Один ее брат Александр Сергеевич ее может успокаивать, а когда его нет – беда сущая. В довершение беды шурин говорил мне, что хочет весной ехать на Кавказ лечиться, а там пробраться туда, где турецкие пули свищут – в Анатолию к Паскевичу. На кой черт? Сестре об этом он ни гугу, да с меня взял слово ей не говорить до поры до времени: это ее убьет. Я же, любя жену до безумия, страдаю душой; одно только ее выздоровление может мне дать отраду и совершенное счастие. Должно же, наконец, Провидение сжалиться. Так, милая матушка! Хожу как шальной, оставил знакомых, друзей, и вы можете только моей горести приписать, что я забыл все на свете. Голова моя теперь так пуста, что ничего и обдумать не могу по вашему делу. Никого, как я уже сказал, никого, исключая шурина Александра Сергеевича, не вижу; правда, заходит в неделю раза два Михаил Глинка, да и то ненадолго: поговорить о «Лирическом альбоме», который издаем вместе с ним, а там за шапку. Но до музыки ли мне теперь? Глинка на меня сердится, что не могу с ним усердно работать. Да он должен же понять, наконец, что у меня от домашних печалей и без музыки в ушах звенит.

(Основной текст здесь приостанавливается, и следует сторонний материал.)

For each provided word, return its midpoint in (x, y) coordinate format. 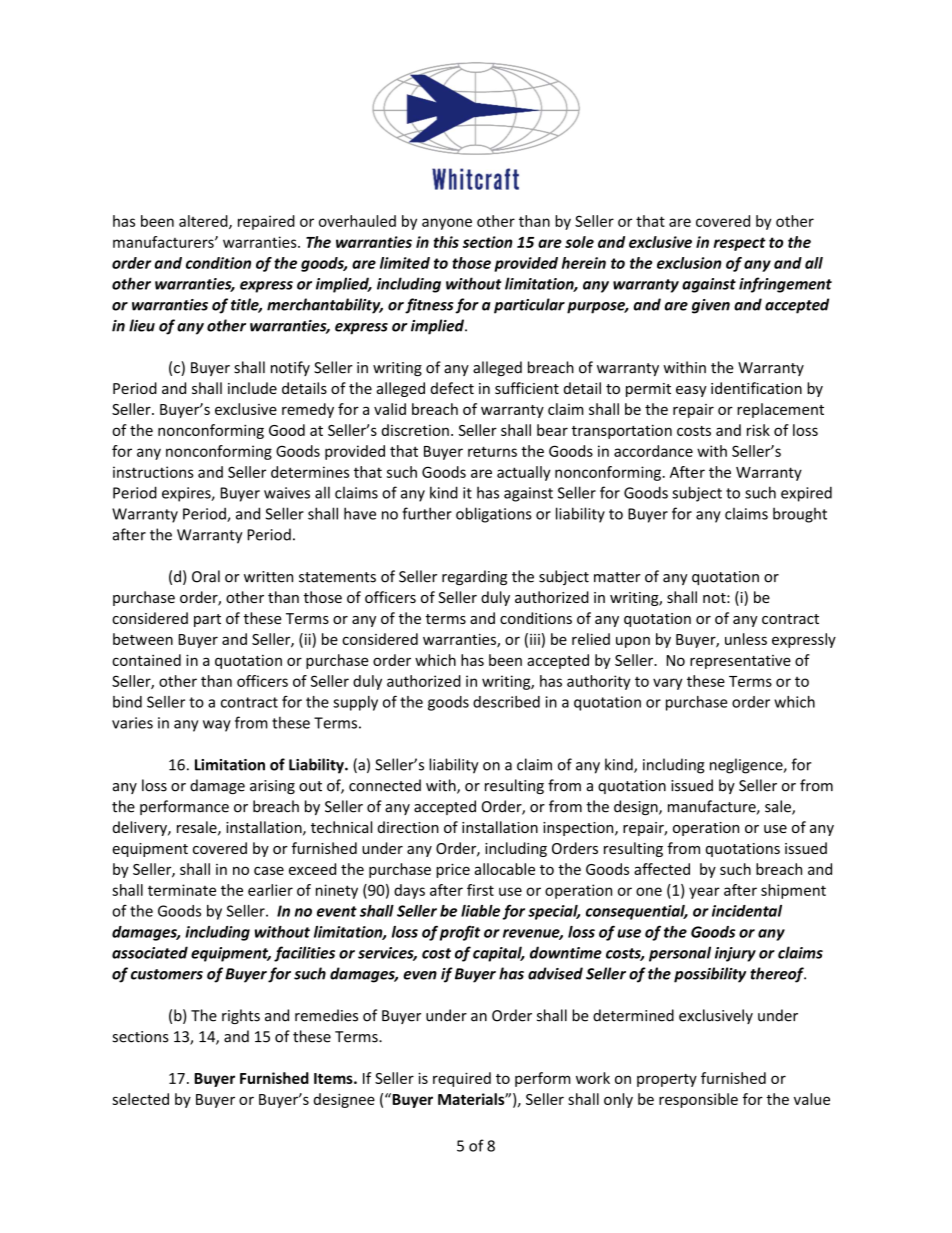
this (446, 242)
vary (668, 684)
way (217, 726)
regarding (474, 577)
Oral (206, 576)
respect (740, 244)
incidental (747, 911)
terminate (182, 890)
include (252, 388)
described (506, 702)
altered (204, 222)
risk (758, 430)
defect (452, 388)
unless (746, 639)
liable (480, 911)
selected (140, 1099)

Оплачем, милая маменька, невозвратимую смерть милой моей сестры Александры, но да будет воля Божия! Страдания ее кончились, и чистая душа ее да насладится вечным блаженством. Умоляю, милая матушка, храните здоровье ваше для оставшихся в живых детей ваших, которые только и думают о том, чтобы доставлять вам отраду. Олинька разделяет горе наше всей душой».
Письма этого отец мой не показал жене, но просил ее приписать свекрови несколько слов от себя. Привожу и выдержку из приписки матери или, лучше сказать, перевожу ее с французского:
«Бедный мой Николай, – пишет она, – видя меня больную и не отходя от меня ни днем, ни ночью, страдает не меньше, если не больше, чем я, так что не он меня, а я его должна утешать. Расхворался и он от бессонных ночей; более месяца глаз почти не смыкает, ухаживая за мной, но говорит, что все вынесет, лишь бы я поправилась. Считаю излишним уверить вас, что я от искреннего сердца желаю вам всего лучшего, а главное, цветущего здоровья. С тех пор как я его лишилась, знаю всю его цену; вот уже скоро год страдаю беспрерывно печенью и головокружениями. Доктора толкуют, что печенью страдаю давно. Это неправда, а головокружения, говорят они, будто бы запущенный ревматизм, который поймала, когда простудилась еще в том году. Но мало ли что доктора говорят? они же слепые, действующие ощупью (marchant a tatons). Болезнь моя ужасна для меня тем более, что, будучи всегда здоровой, я не имела и понятия о головокружениях. Все это приводит меня в отчаяние; хотела я съездить к вам с Николаем на все лето в Новомосковск, а теперь не смею надеяться на скорое свидание с вами; к тому же брат мой Александр, не спросясь меня, сделал мне сюрприз: он съездил в Ораниенбаум на днях и заранее нанял там для нас дачу на лето; подносит он ее мне в подарок и слышать не хочет, чтобы мы ему возвратили отданные хозяину деньги. Дача, говорит, прехорошенькая, на самом берегу моря. Брат уверен, что морской воздух и морские купанья будут мне гораздо полезнее докторских визитов. Ехать же в Ревель или в Гапсаль, знаю по опыту, обойдется слишком дорого».
Не суждено, однако, было Ольге Сергеевне принимать брата у себя на ораниенбаумской даче, – он уехал на Кавказ, куда стремился уже давно.
– Не могу просто и сказать тебе, Оля, – говорил он, подготовляя сестру исподволь к разлуке с ним, – как Петербург мне надоел своими сплетнями и гнилой весной! Воздуха, воздуха желаю! Весну ненавижу, особенно гнилую. Весной я и зол, и болен. Авось на юге как-нибудь с ней разделаюсь.